The test is cout << wow << endl;
The characters you show are all characters from Windows codepage 1252 which do not exist in the ISO-8859 1 encoding. These two encodings are similar and so are often confused.
If the input is CP1252 and you are reading it as though it were ISO-8859 1 then those characters are read as control characters and will not behave as normal, visible characters.
There are many possible things you could be doing incorrectly to cause this, but you'll have to post more details in order to determine which. A more complete answer requires knowing how you are reading the data, how you are converting and storing it internally, how you are testing the read data, and the input data and/or encoding.
Your displayed code doesn't do any conversions while reading the data, and the commented-out code to print the data is the same; no conversions. This means to print the data you are simply relying on the input data to be correct for the platform you run the program on.
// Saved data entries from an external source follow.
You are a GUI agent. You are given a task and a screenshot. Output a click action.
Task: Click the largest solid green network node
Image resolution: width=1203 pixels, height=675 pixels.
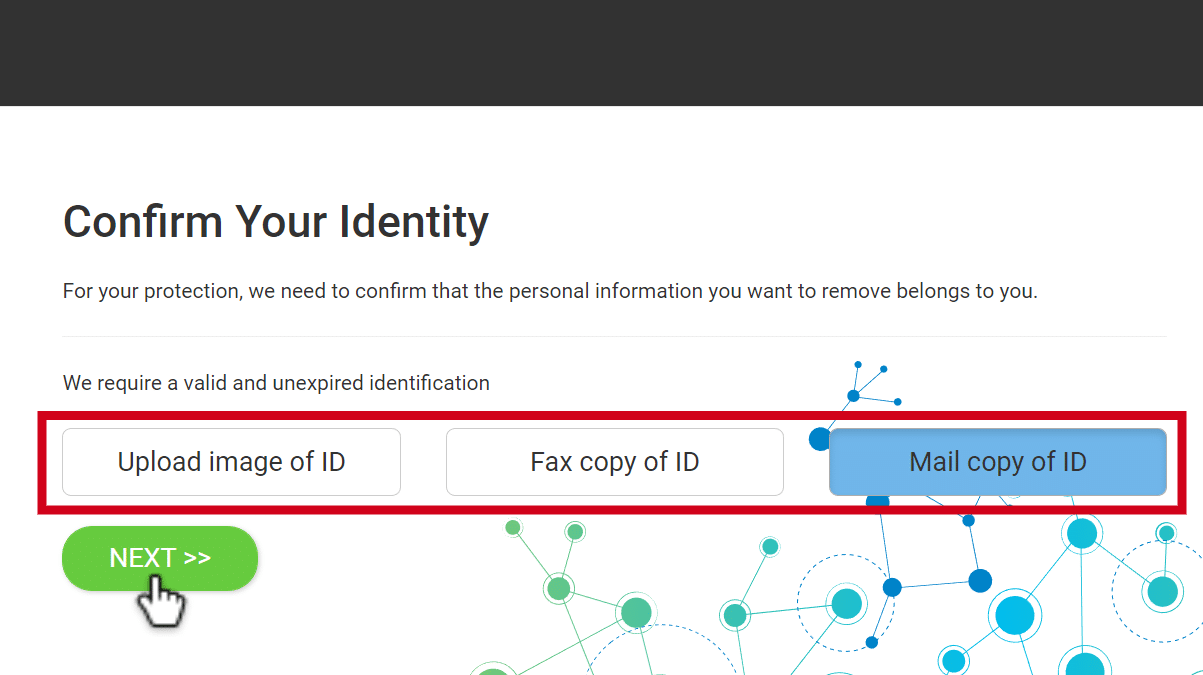coord(636,612)
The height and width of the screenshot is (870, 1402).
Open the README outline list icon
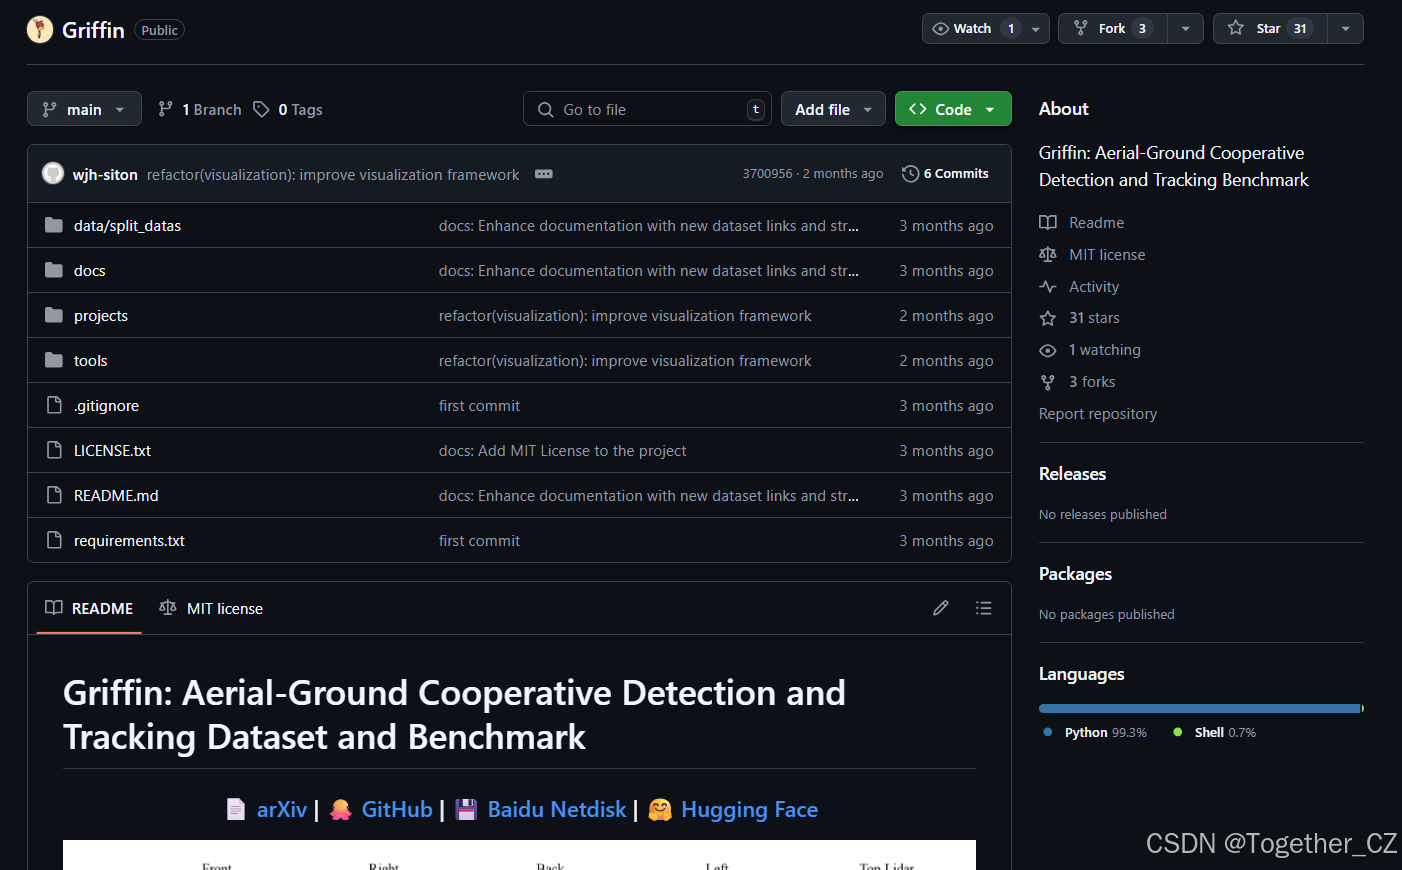click(984, 607)
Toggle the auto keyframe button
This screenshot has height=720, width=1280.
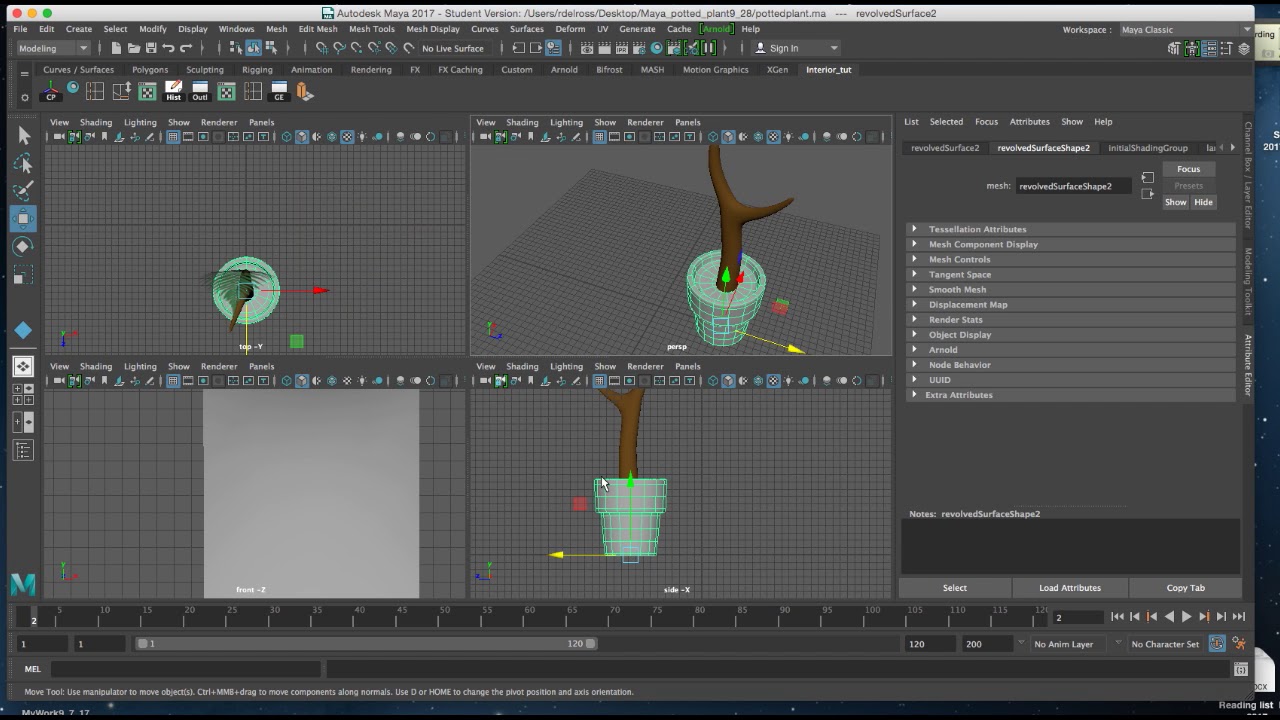(1217, 644)
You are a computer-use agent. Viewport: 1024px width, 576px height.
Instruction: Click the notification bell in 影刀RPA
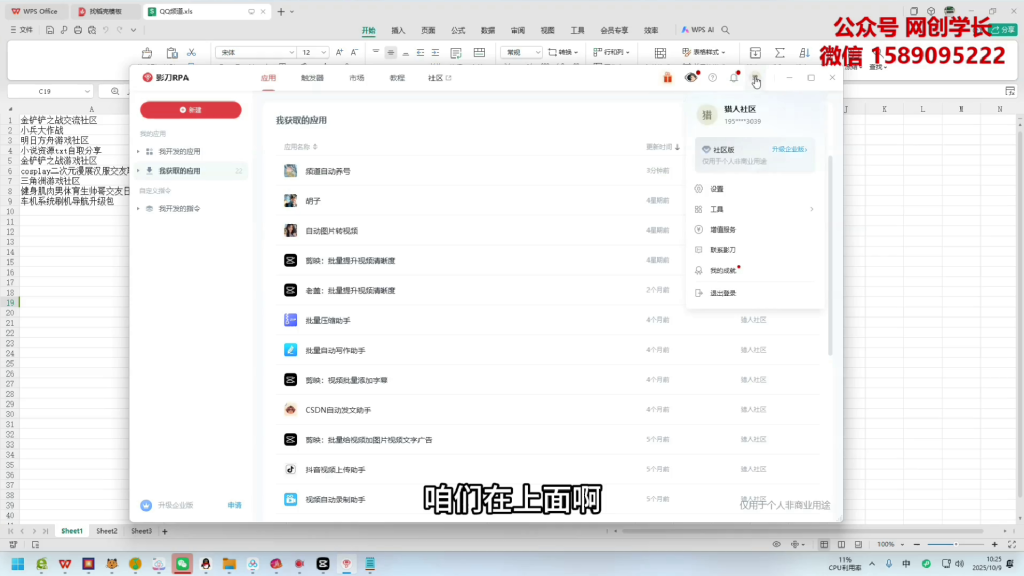(x=735, y=76)
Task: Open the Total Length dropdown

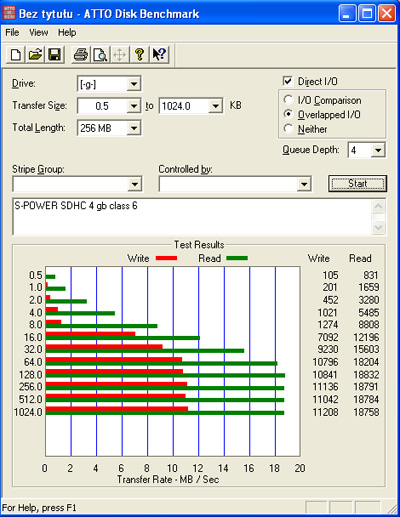Action: pos(134,128)
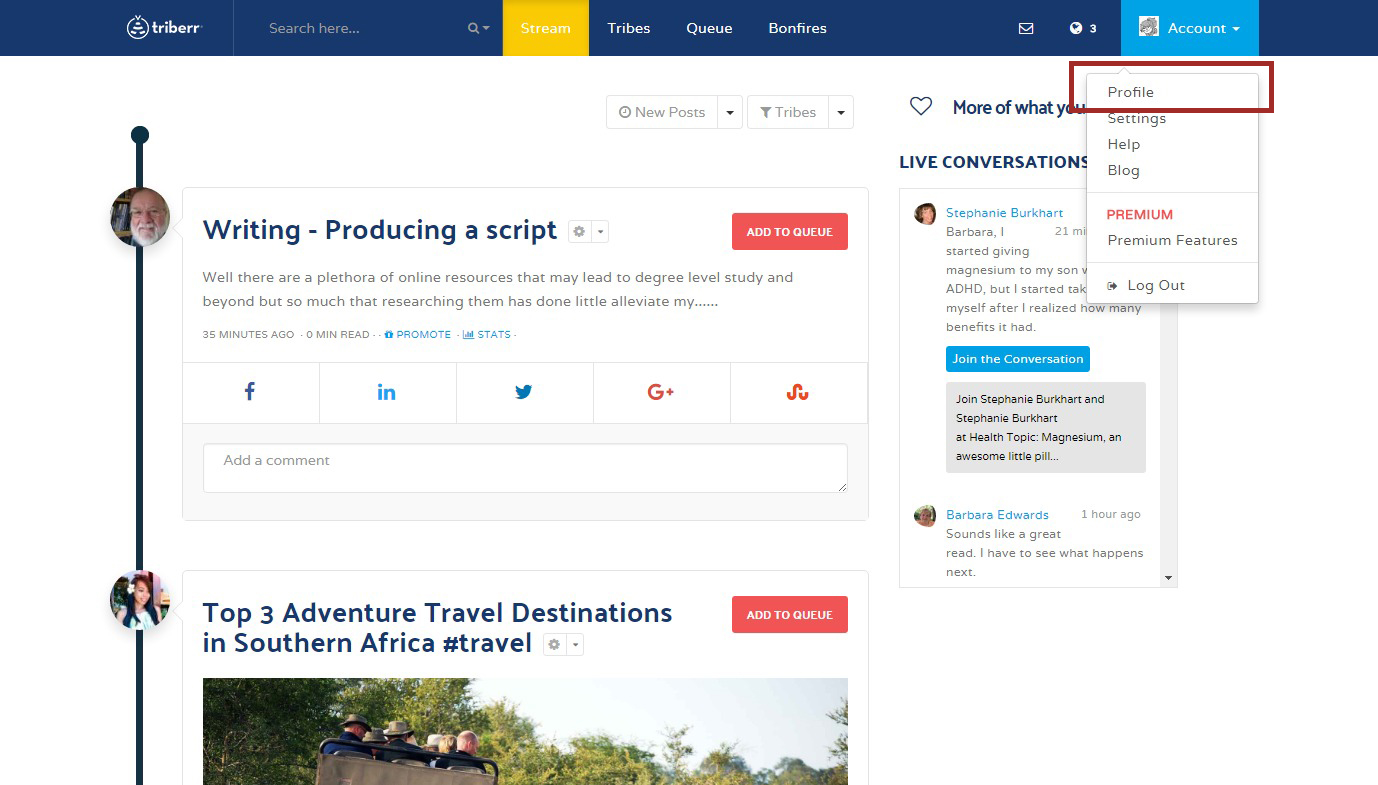Open the search options dropdown
1378x785 pixels.
click(x=480, y=28)

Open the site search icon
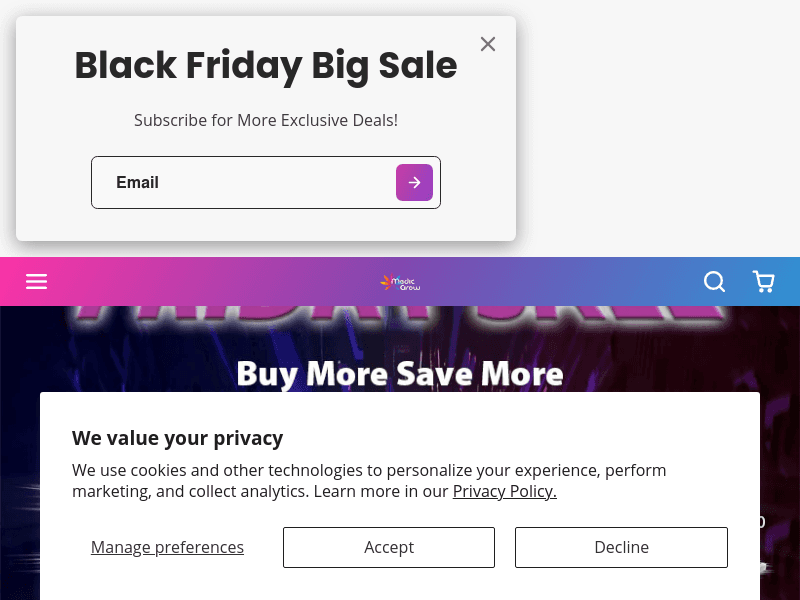[714, 282]
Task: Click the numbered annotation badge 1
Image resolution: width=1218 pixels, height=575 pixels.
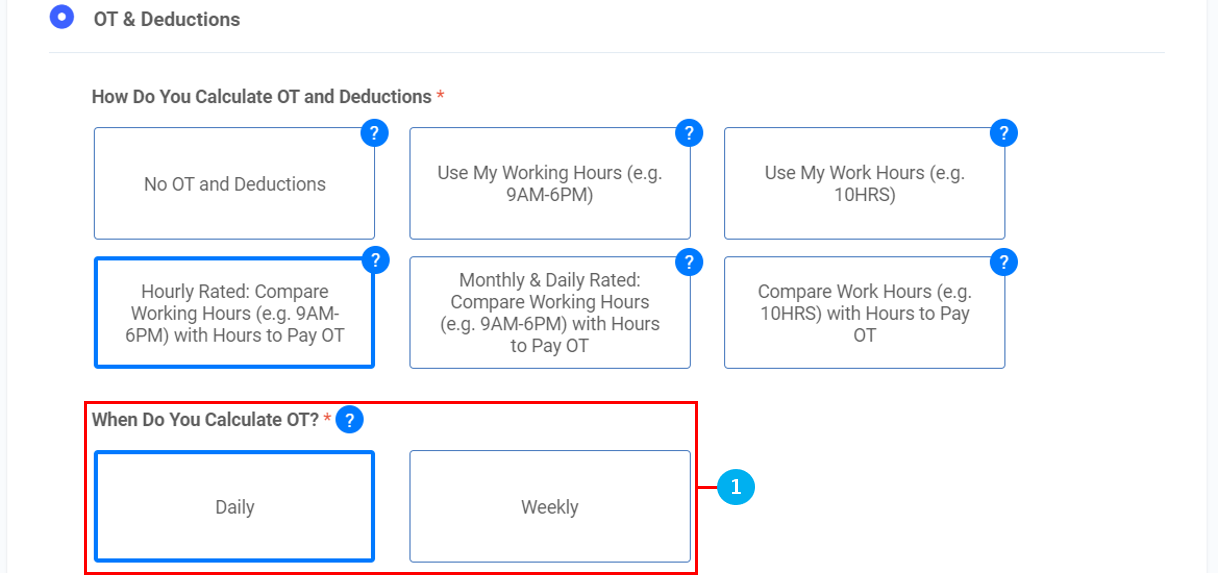Action: tap(735, 487)
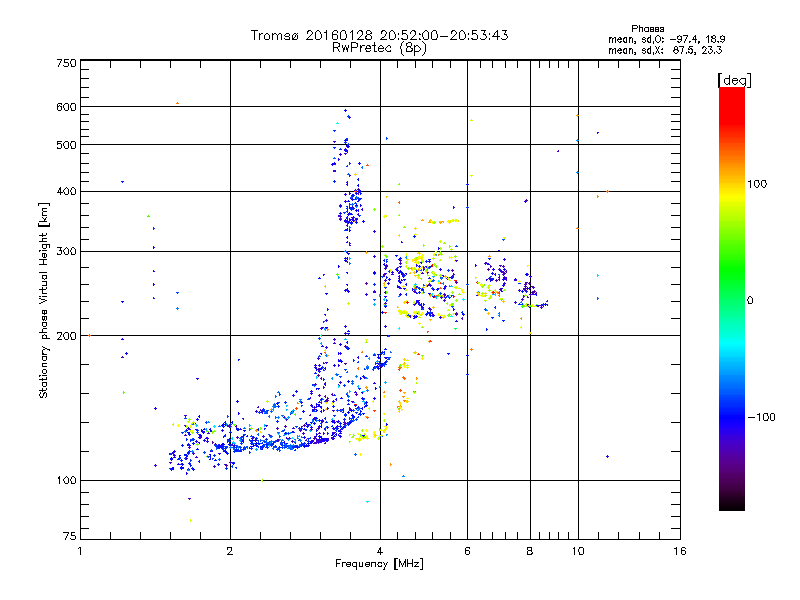This screenshot has width=800, height=600.
Task: Click the 0 tick label on colorbar
Action: click(x=750, y=300)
That means that, for example, if you run your program in the console on Windows then your input file needs to be encoded using the console's codepage*.
To fix the problem you can either; ensure the input file matches the encoding required by the particular console you run the program on; or specify the input encoding, convert to a known internal encoding when reading and then convert to the console encoding when printing.
* and if it's not, for example if the console is cp437 and the file is cp1252 then the characters you listed will instead show up as: É æ Æ ô ö ò û ù ÿ Ö Ü ¢ £ ¥ ₧ ƒ á í ó ú ñ Ñ ª º ¿ ⌐ ¬ ½ ¼ ¡ « »
Your problem-statement does not detail out thee platform for g++, but from your tags it appears that you are compiling that same code on linux.
Windows and linux are both unicode enabled. so, if your code in windows/vs-2008 had wstring class, then, you have to change it back to string on linux/g++. If you are using wstring in linux, it will not work the same way.
Unicode handling in C++ code is not straightforward and it is implementation-depending (you have already seen that the output change between VS2008 and g++). Furthermore, Unicode can be implemented by different character encodings (like UTF-8 and UTF-16).
There is an enlightening article in this page. It talks about Unicode conversion for STL-based software. For text i/o the main weapon is codecvt, a library function that can be used for translating strings between different character encoding systems.